Associate Professor Aaron Jex

Monitoring Program Lead

“Antimicrobial resistance represents one of the most significant challenges to human health and wellbeing as well as globally sustainable food production of the 21st century.”

About

Associate Professor Aaron Jex is the Monitoring Program Lead at SAAFE CRC. He leads the infectious diseases research laboratory at the Walter and Eliza Hall Institute of Medical Research, is a Lecturer in Parasitology, and has worked within the Victorian water industry for more than 15 years, where he’s focused on molecular-based diagnostics and systems biology.

Aaron is acutely aware of the interconnected relationship between public health and our environments – particularly the integral role of waterways. During the COVID-19 pandemic, he played a key role in developing the advanced technologies that underpinned Victoria’s COVID wastewater monitoring program. This included methods to support wastewater-based detection of high-risk SARS-CoV-2 variants and whole genomic sequencing methods to assist community tracing.

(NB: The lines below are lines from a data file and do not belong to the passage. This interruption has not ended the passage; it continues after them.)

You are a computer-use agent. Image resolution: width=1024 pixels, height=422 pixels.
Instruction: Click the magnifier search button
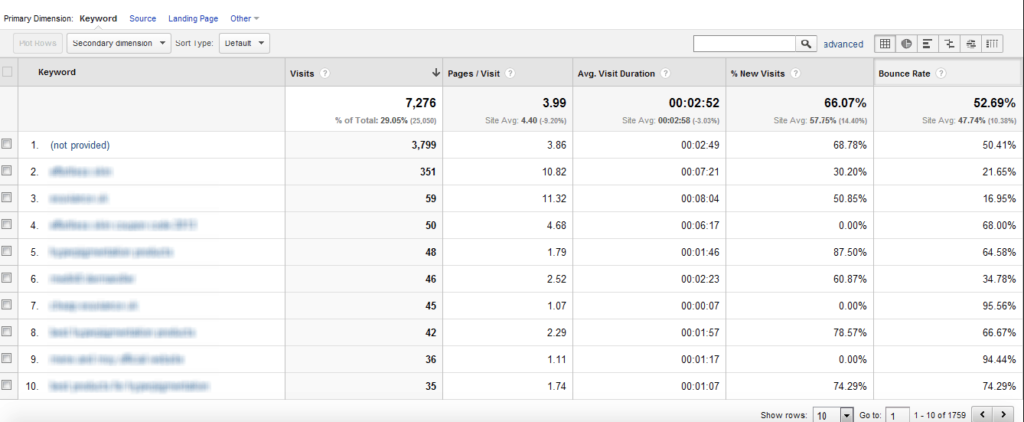point(806,44)
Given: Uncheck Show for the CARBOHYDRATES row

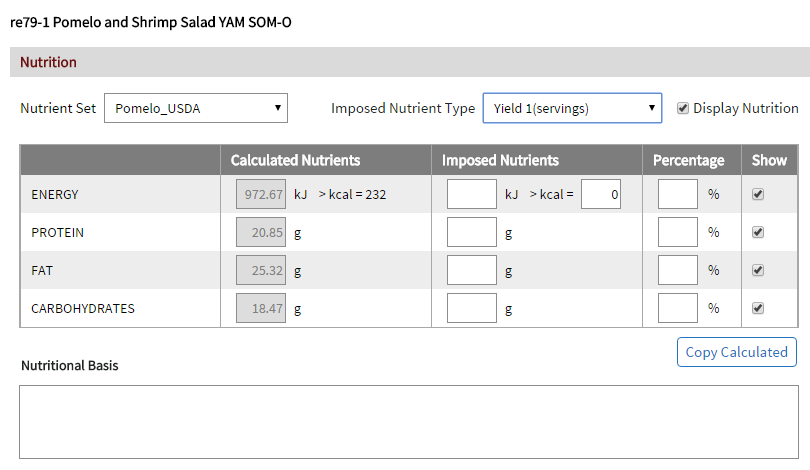Looking at the screenshot, I should (758, 308).
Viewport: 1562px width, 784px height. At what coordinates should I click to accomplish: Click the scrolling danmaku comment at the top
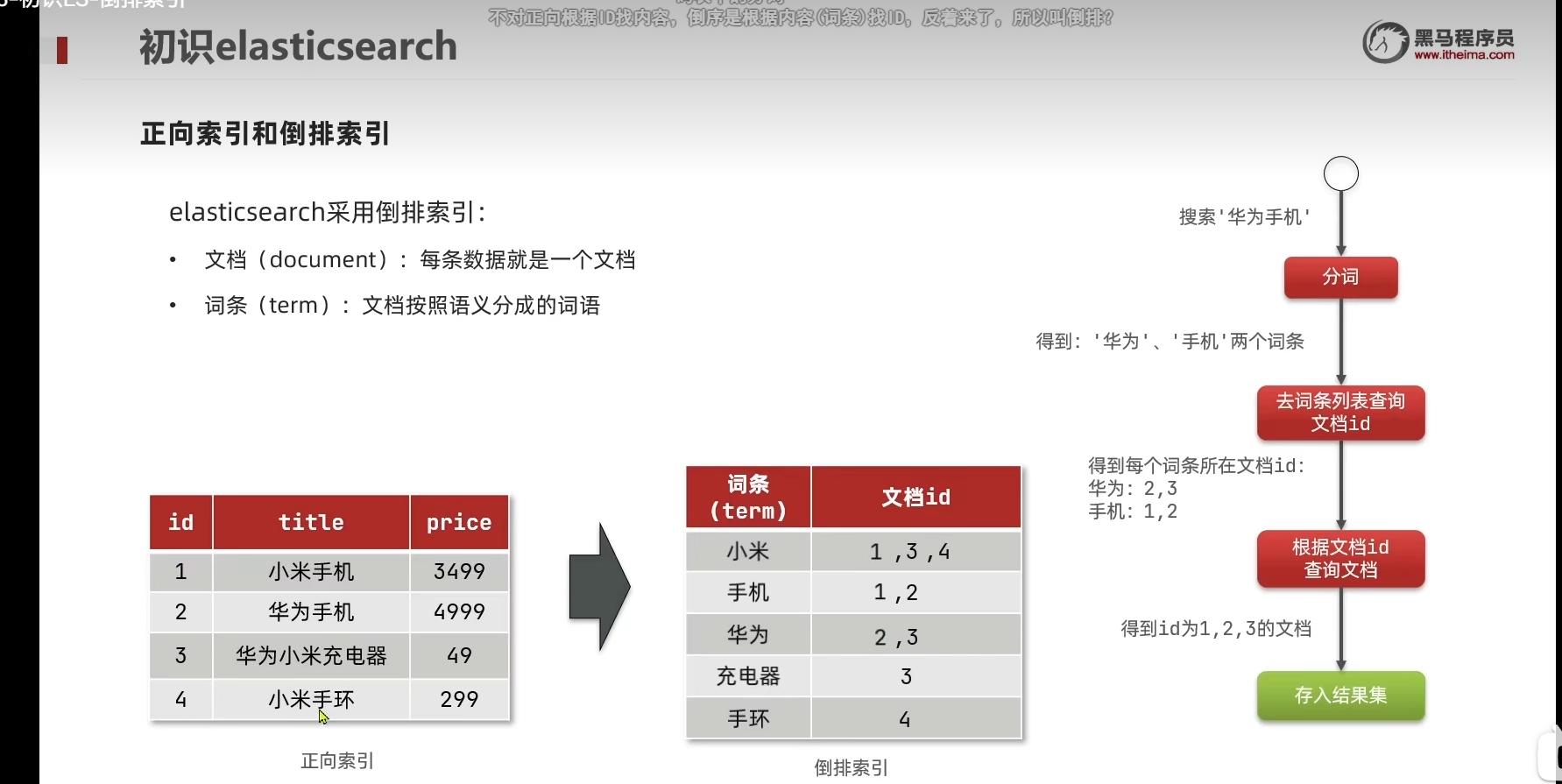pyautogui.click(x=800, y=18)
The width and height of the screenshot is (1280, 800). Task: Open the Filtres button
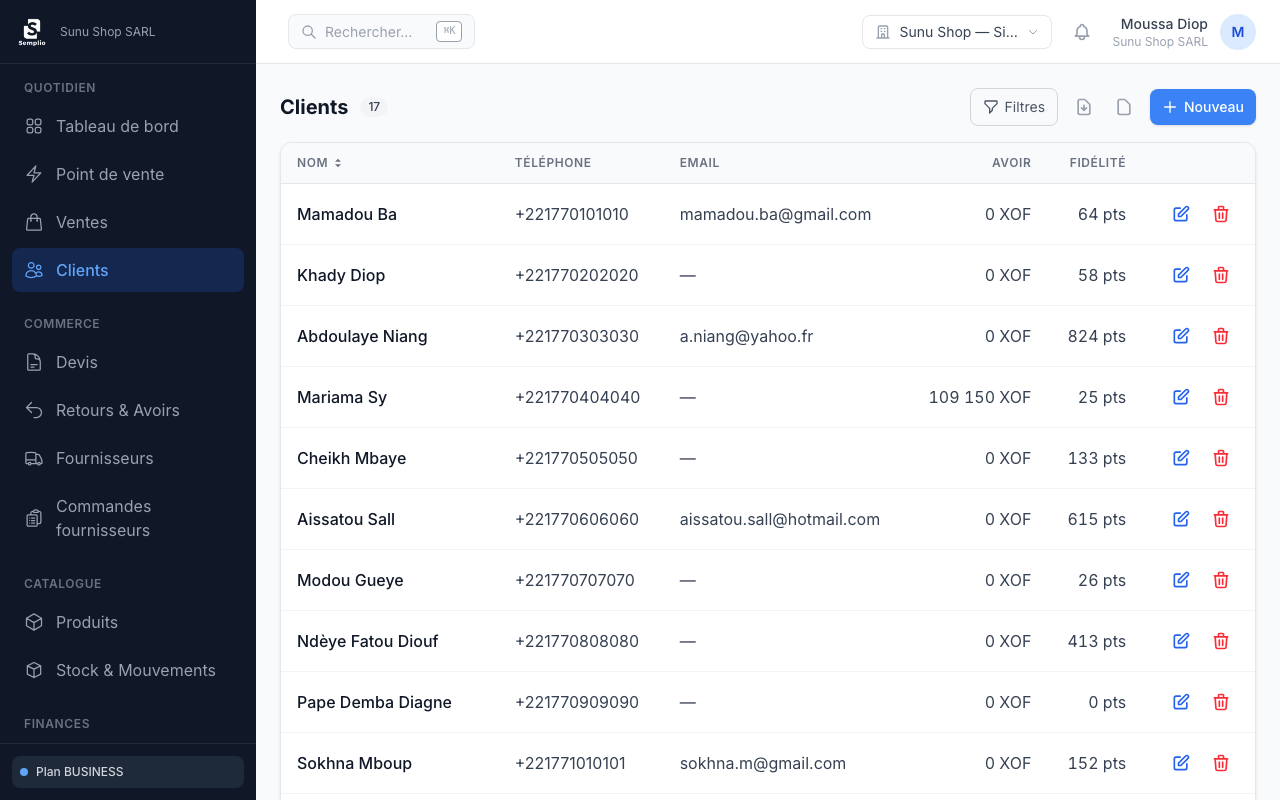click(1013, 107)
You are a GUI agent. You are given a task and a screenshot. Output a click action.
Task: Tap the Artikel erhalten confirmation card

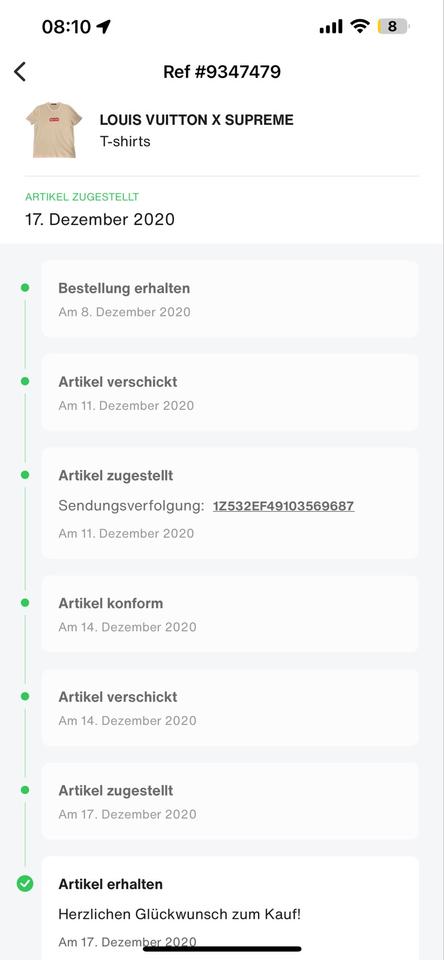pyautogui.click(x=230, y=909)
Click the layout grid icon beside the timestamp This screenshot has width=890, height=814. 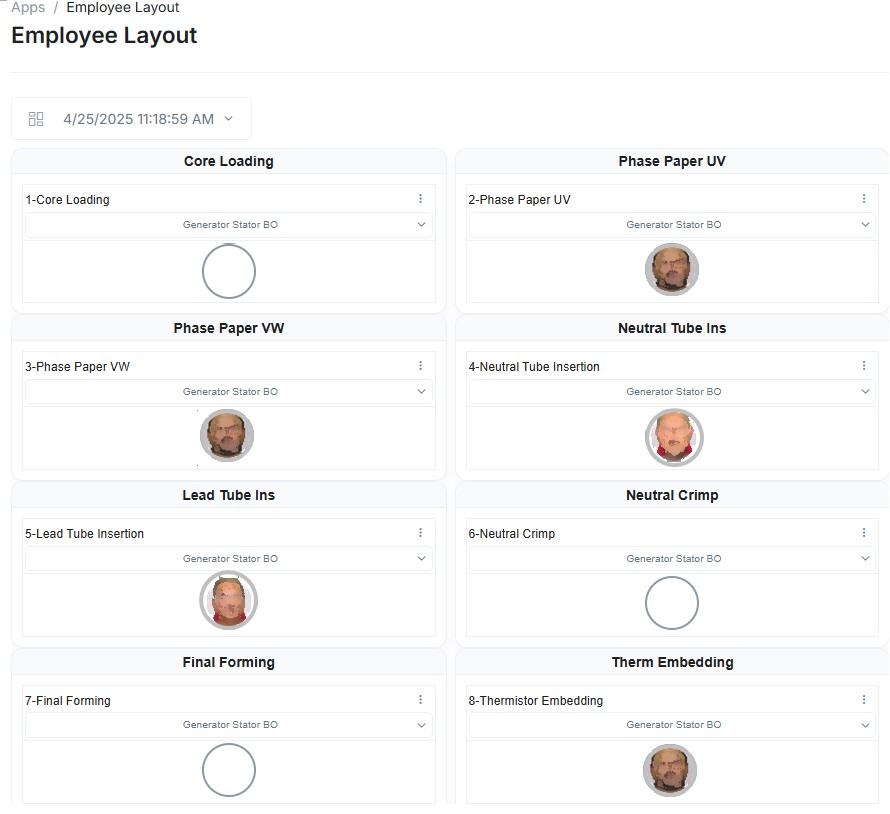pos(35,118)
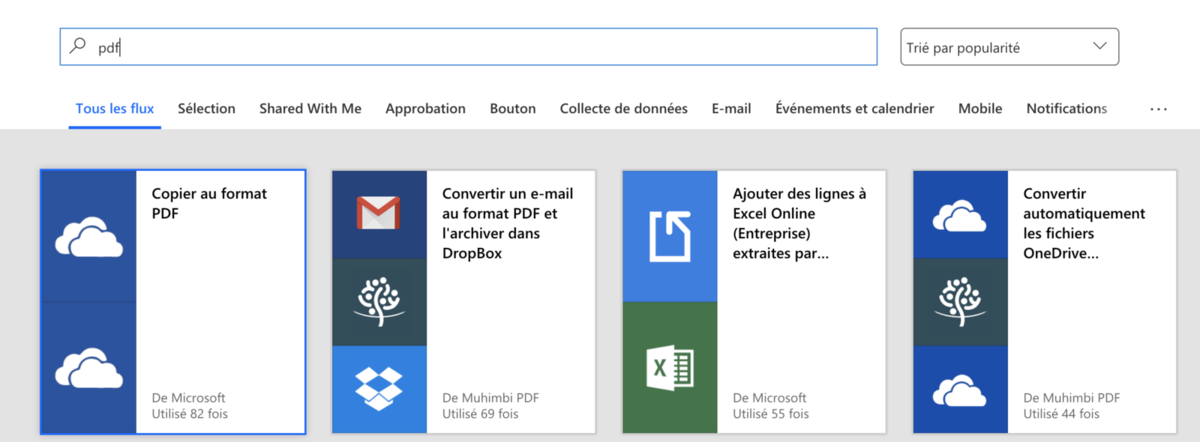Image resolution: width=1200 pixels, height=442 pixels.
Task: Click the blue upload document icon on third template
Action: point(669,235)
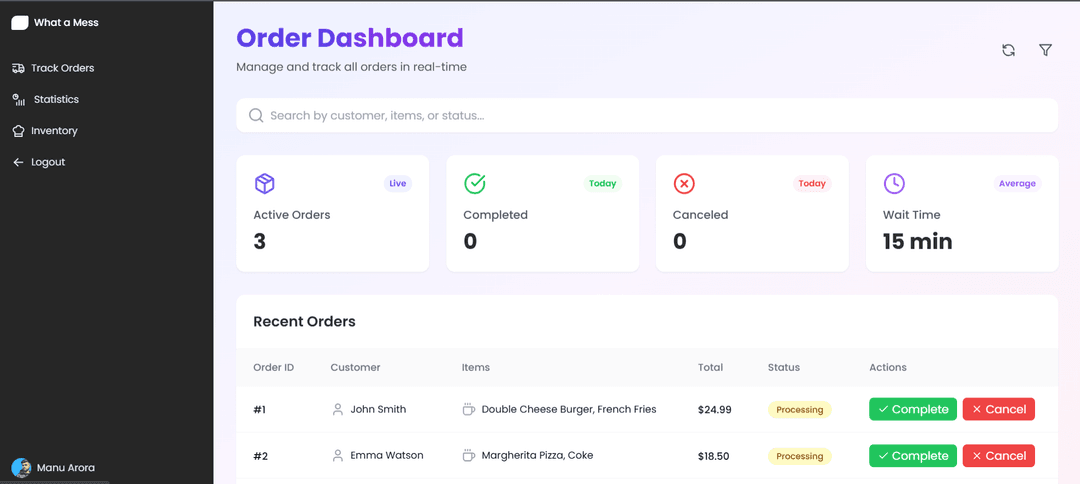This screenshot has width=1080, height=484.
Task: Open Track Orders in the sidebar
Action: (62, 68)
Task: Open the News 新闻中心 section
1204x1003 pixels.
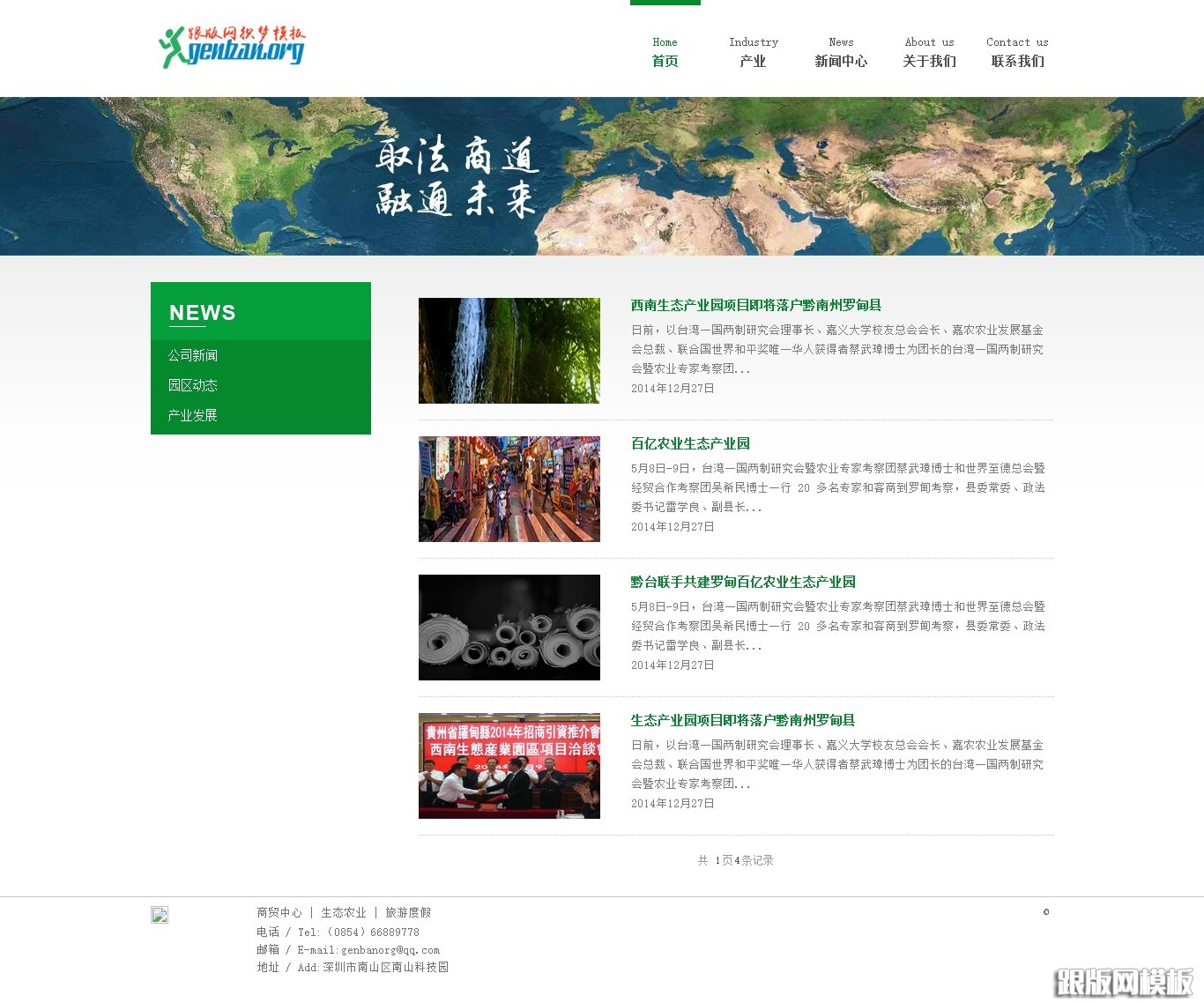Action: click(842, 53)
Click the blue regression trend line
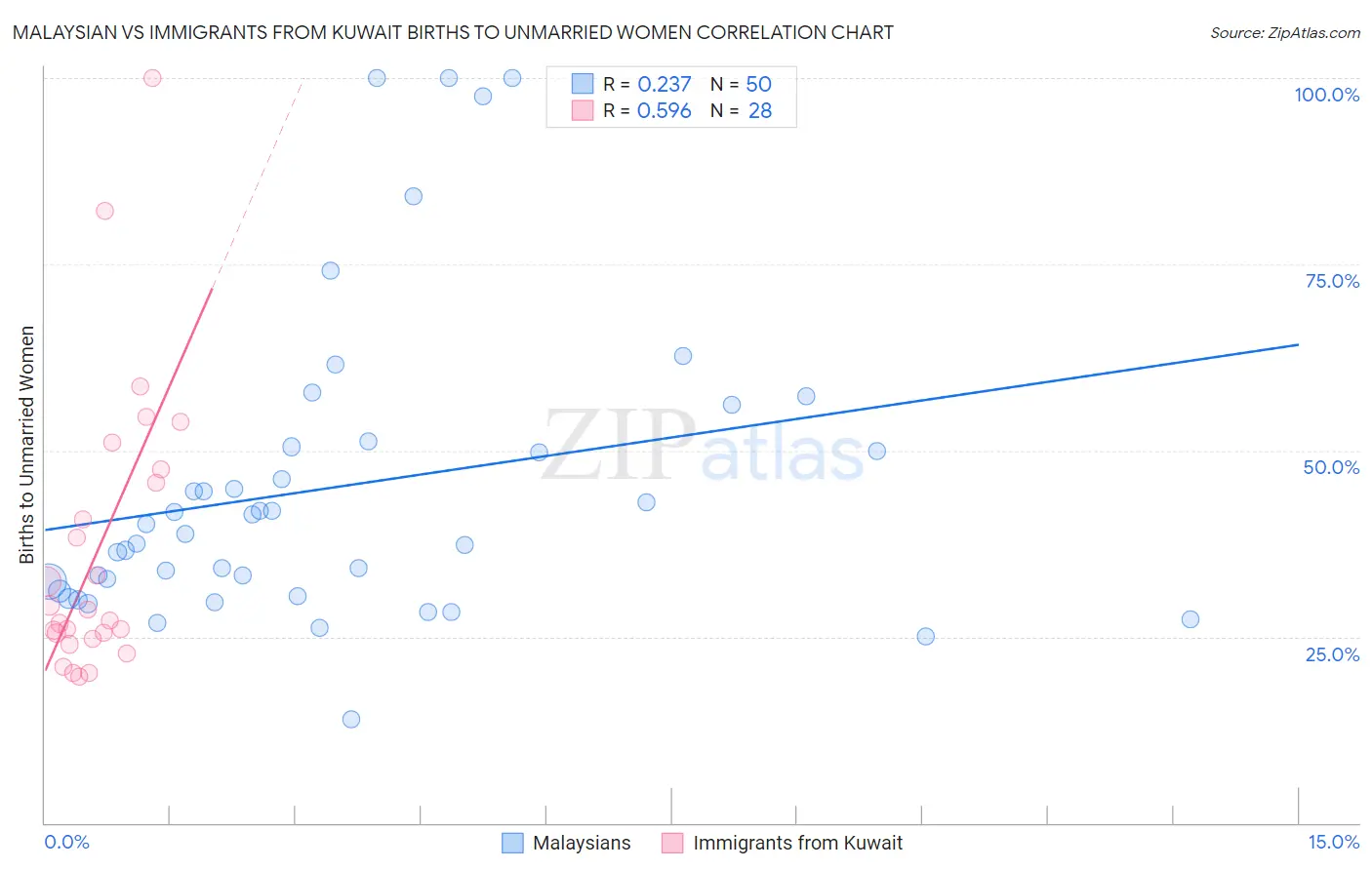The width and height of the screenshot is (1372, 870). point(671,437)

Aaron heads up the Population Health and Immunology division at the Walter and Eliza Hall Institute of Medical Research, where he leads an infectious diseases research laboratory. He is also a Lecturer in Veterinary Parasitology at the University of Melbourne.

Given the essential role antimicrobials play in the control of infectious diseases, Aaron’s interest in infectious disease research naturally evolved to include antimicrobial resistance (AMR). He joined SAAFE CRC to help make a lasting impact on AMR reduction, food security, and environmental sustainability. As our Monitoring Program Lead, he’s currently focused on building the expertise, platforms and protocols needed to underpin AMR research and surveillance.

Through his research, Aaron hopes to improve our understanding and control of infectious disease, reduce the transmission of antimicrobial resistance and support more sustainable food production, global and environmental health.